Just as important as the tiring effect of the Eagles up-tempo offense on the stamina of opposing defenses is the taxing effect it takes on their mentally. As play after play is thrown at the defense, the thought is that the Eagles can create mental mistakes for the opposition. That is especially the case when the Eagles employ certain exotic formations amid the chaos of speed.

"I think the more stuff you can show opposing defenses to kind of get some confusion out there, the better it will be," right tackle Lane Johnson said. "We did some different looks and caught (the Redskins) off guard, so I think that helped us. I think it's more just to confuse the defense, give them something they haven't seen and see if they can adjust to it or not."

With all the talk of how fast and devastating the Eagles' offense was against the Redskins, another facet that contributed to its effectiveness has flown under the radar. Numerous times throughout the game, the offensive line went to an unbalanced look with linemen lining up at different positions, creating problems for the defense.

"It's an unbalanced look," said left guard Evan Mathis. "Instead of having a tight end on one side, you have two tackles. It's just something different, a different look to do. You can do many things out of that formation. "It gives (the defense) something else they have to practice and prepare against. It can help create stronger double teams at the point of attack if we're running that way since we have two tackle and a guard on the same side."

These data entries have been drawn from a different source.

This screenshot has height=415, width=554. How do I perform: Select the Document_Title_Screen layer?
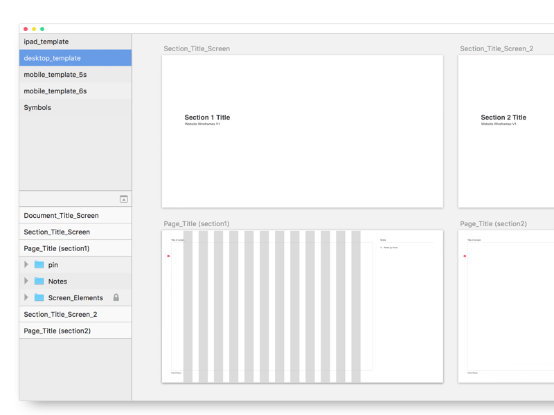[x=60, y=215]
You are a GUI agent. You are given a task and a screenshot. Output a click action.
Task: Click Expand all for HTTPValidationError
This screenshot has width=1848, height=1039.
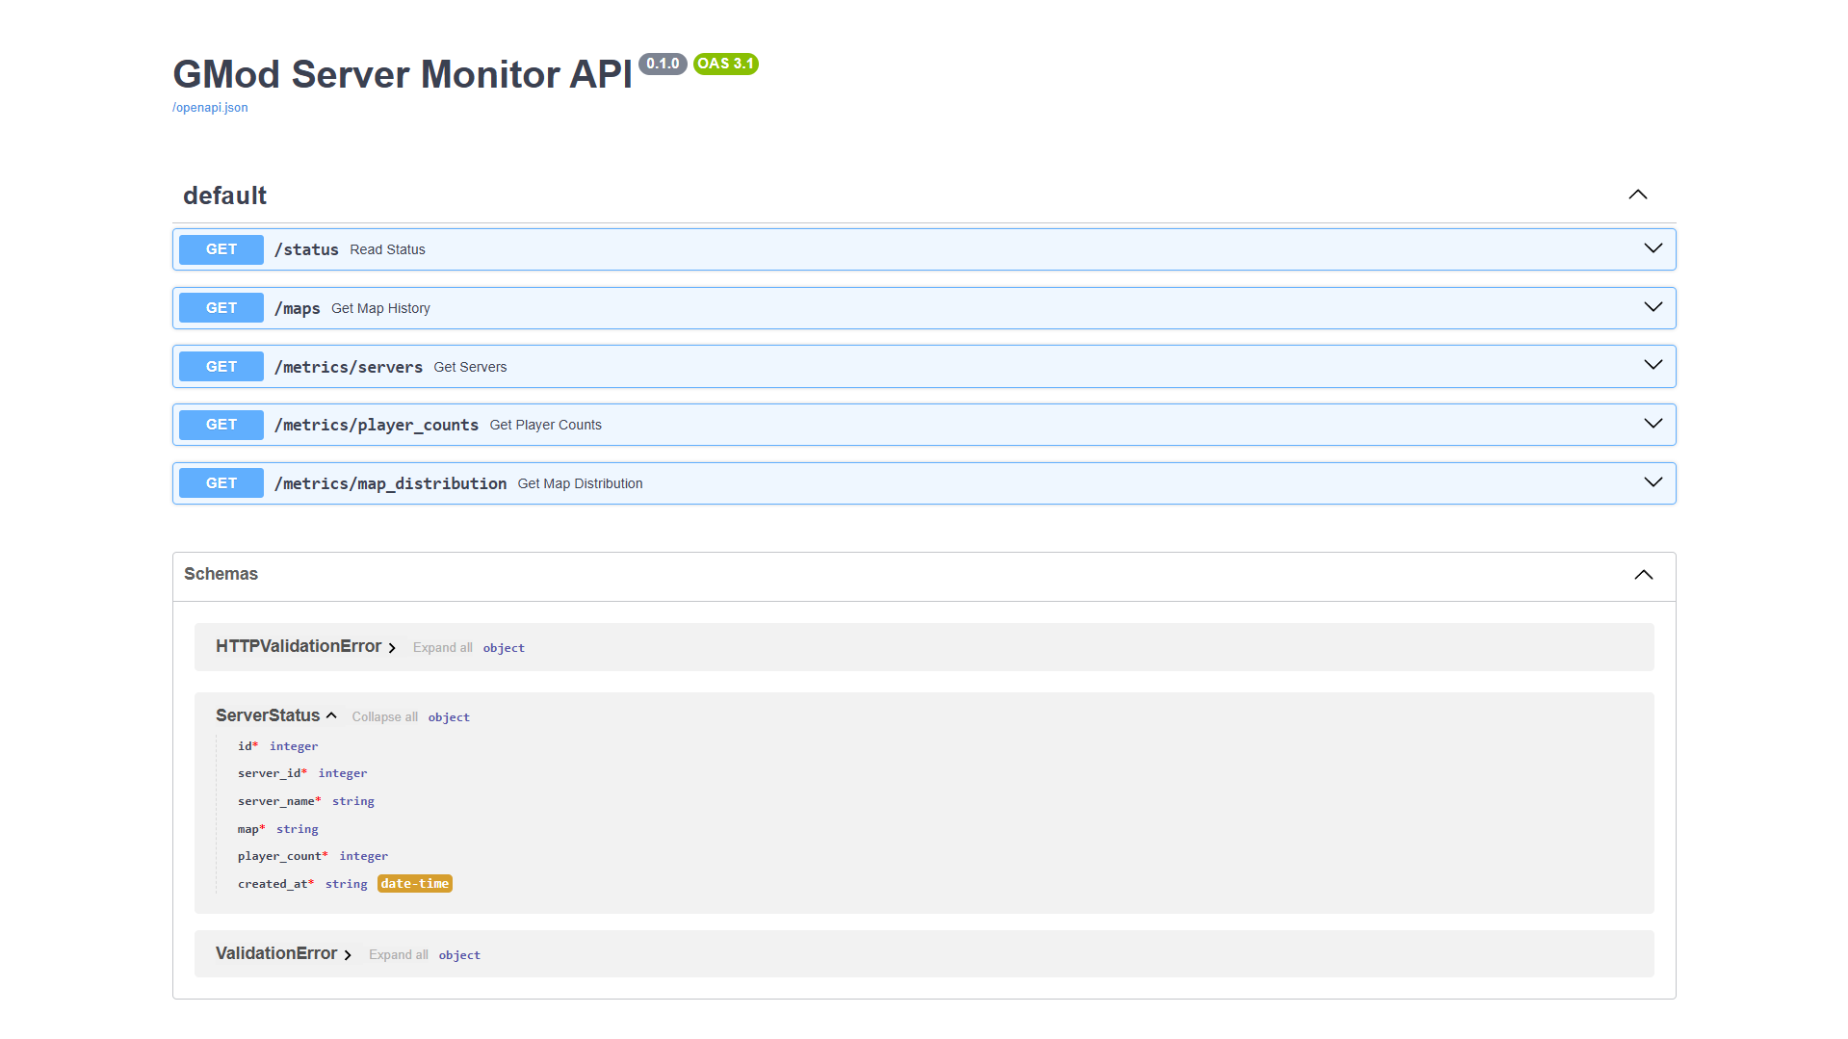(442, 647)
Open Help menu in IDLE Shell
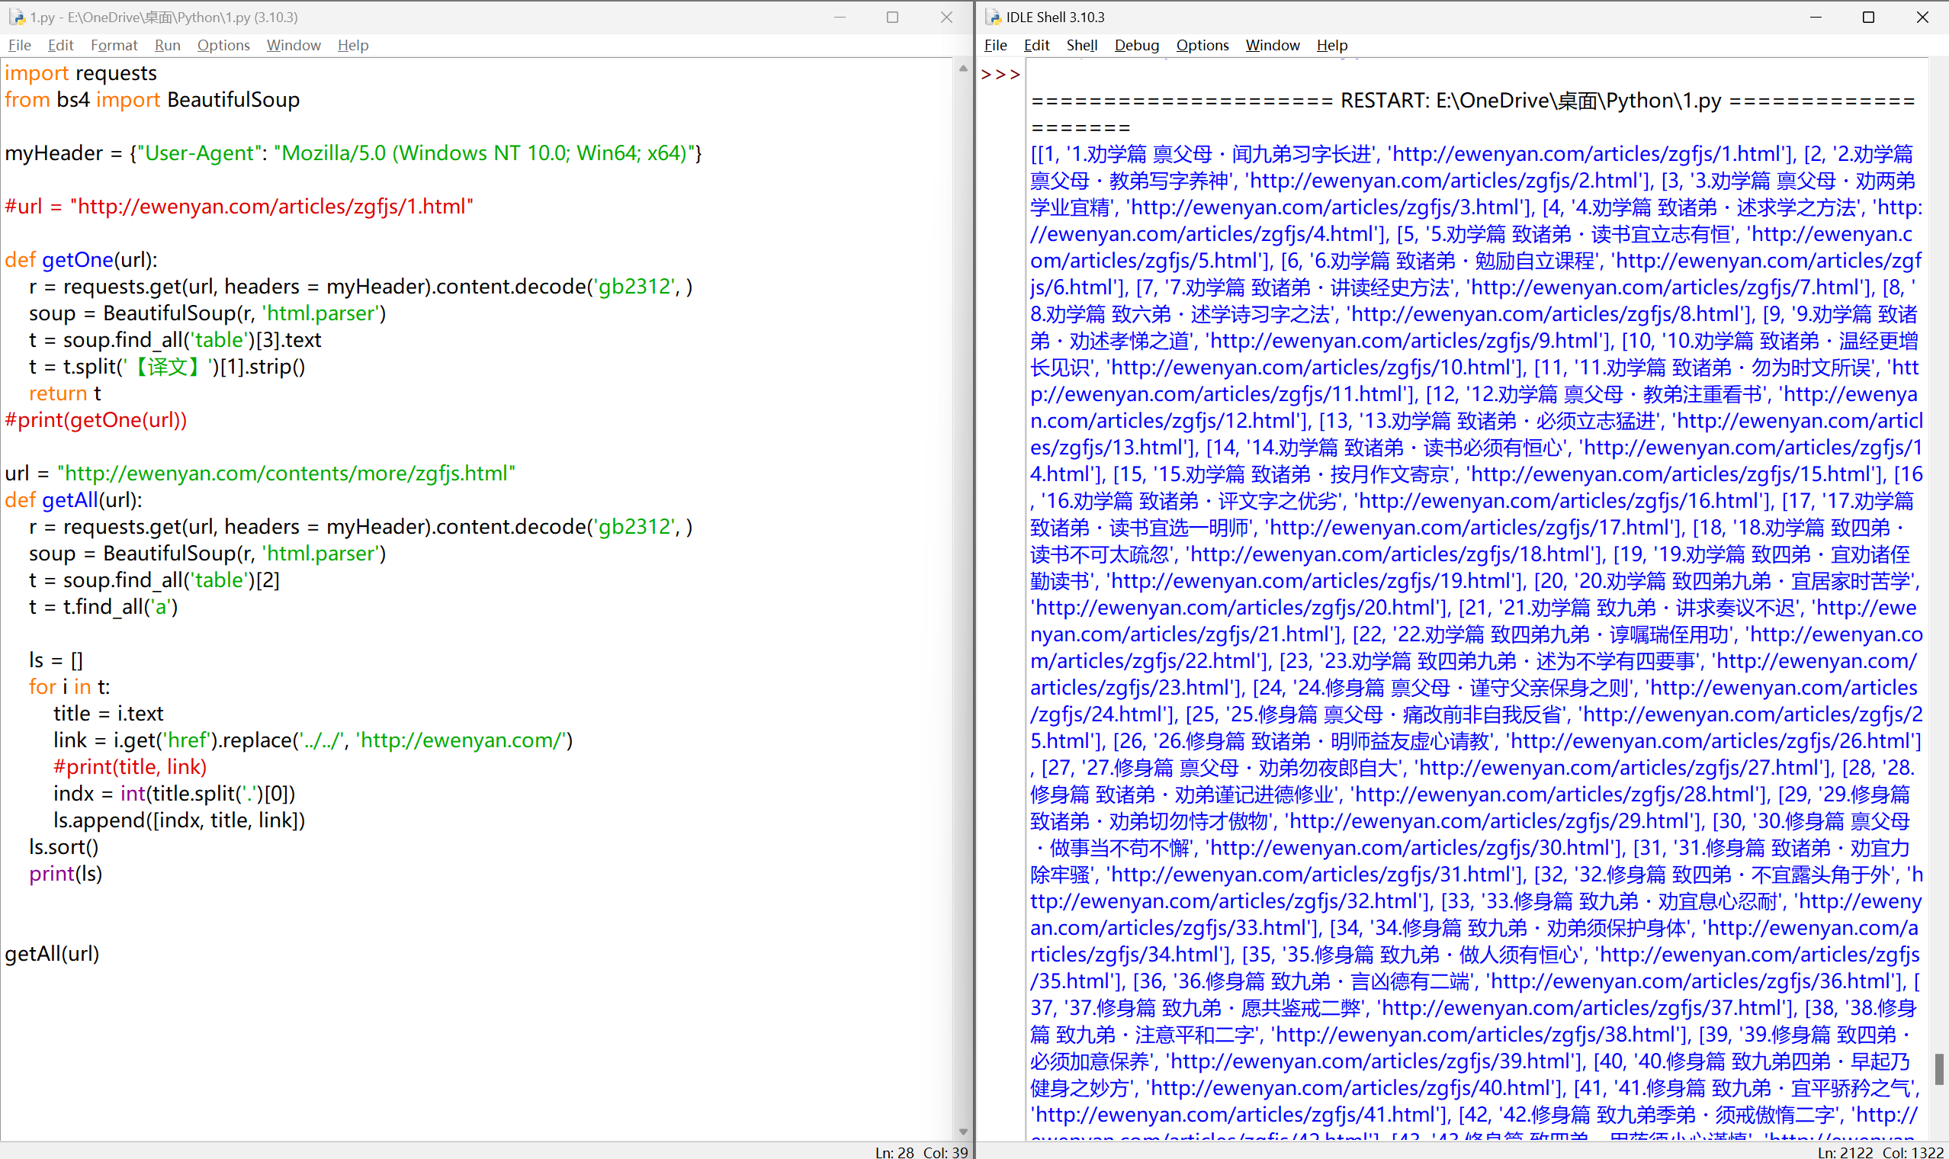1949x1159 pixels. pos(1331,45)
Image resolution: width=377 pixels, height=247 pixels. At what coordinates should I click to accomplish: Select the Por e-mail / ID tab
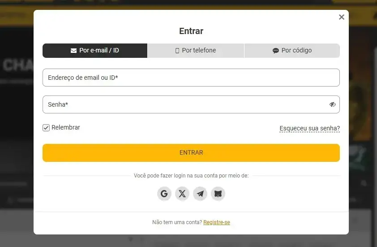[95, 51]
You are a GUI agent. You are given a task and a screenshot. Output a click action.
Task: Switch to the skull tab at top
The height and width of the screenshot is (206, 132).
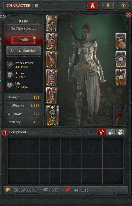(x=108, y=6)
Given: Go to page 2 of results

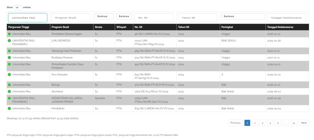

On LeSean McCoy's 34-yard touchdown run to start the third quarter, the Eagles came out with a "tackle over" formation that had offensive tackle Jason Peters and tight end Brent Celek flip spots, which made for the following unbalanced configuration (from left to right): Peters, Lane Johnson, Evan Mathis, Jason Kelce (center), Todd Herremans, Celek. In effect, Kelce lined up and snapped the ball from the right guard position, and there were favorable blocking matchups across the board, as outlined beautifully here by Fran Duffy.

"It was just a zone running play," Kelce said. "We had numbers in the box, we had a hat on a hat, spread the field out, and there was a huge hole right there for (McCoy). It wasn't an outside zone play, it was a play designed to hit up inside, but there were also other things that could have happened off of that. That's what they were giving us, so that's what we took."

"That was just really well blocked," Mathis said. "(McCoy) hit the hole perfectly, everybody down field was blocking well, the receivers were blocking well. It was a hat for a hat and everyone was covered up and (McCoy) made the read and scored."

"That was good communication there on that touchdown run (by LeSean McCoy)," Johnson said. "I went up to the defensive tackle and (Jason Peters) stayed on the defensive end and I sealed the hole for (McCoy)."

Earlier in the game, during the second quarter drive that resulted in quarterback Michael Vick's three-yard touchdown run, Kelly called for a different kind of unbalanced line formation that was even more unorthodox and fresh to a majority of Eagles fans. Those who watched Kelly's Oregon Ducks, where unbalanced lines were incorporated regularly, had seen the formation before – the dual triple stack. Peters and Johnson were split wide – yes, split wide – and each served as the third member of the triple stack formation, while Mathis, Kelce and Herremans stayed inside to form a three-man line (for more on Kelly's use of the formation of Oregon, click here).

The play ended up being a handoff to McCoy for a 10-yard gain that advanced the ball from the Redskins' 24-yard line to the 14, but it could very well be different next time around. Vick ostensibly had the option of faking the handoff, pulling the ball back and throwing it to either wide receiver to take advantage of the three-on-two matchup. With Peters and Johnson outside and the prospect of utilizing their athleticism in space, you can be sure the dual triple stack will result in a wide receiver screen later on at some point during the season.

"Yeah, I hope so, maybe," Johnson said about the dual triple stack culminating in a wide receiver screen that would allow him (or Peters) to get out in front and block outside the hash marks. "We'll see in the future."

"We've got some stuff," Kelce said with a smile.

For fans and defensive coordinators alike, watch out.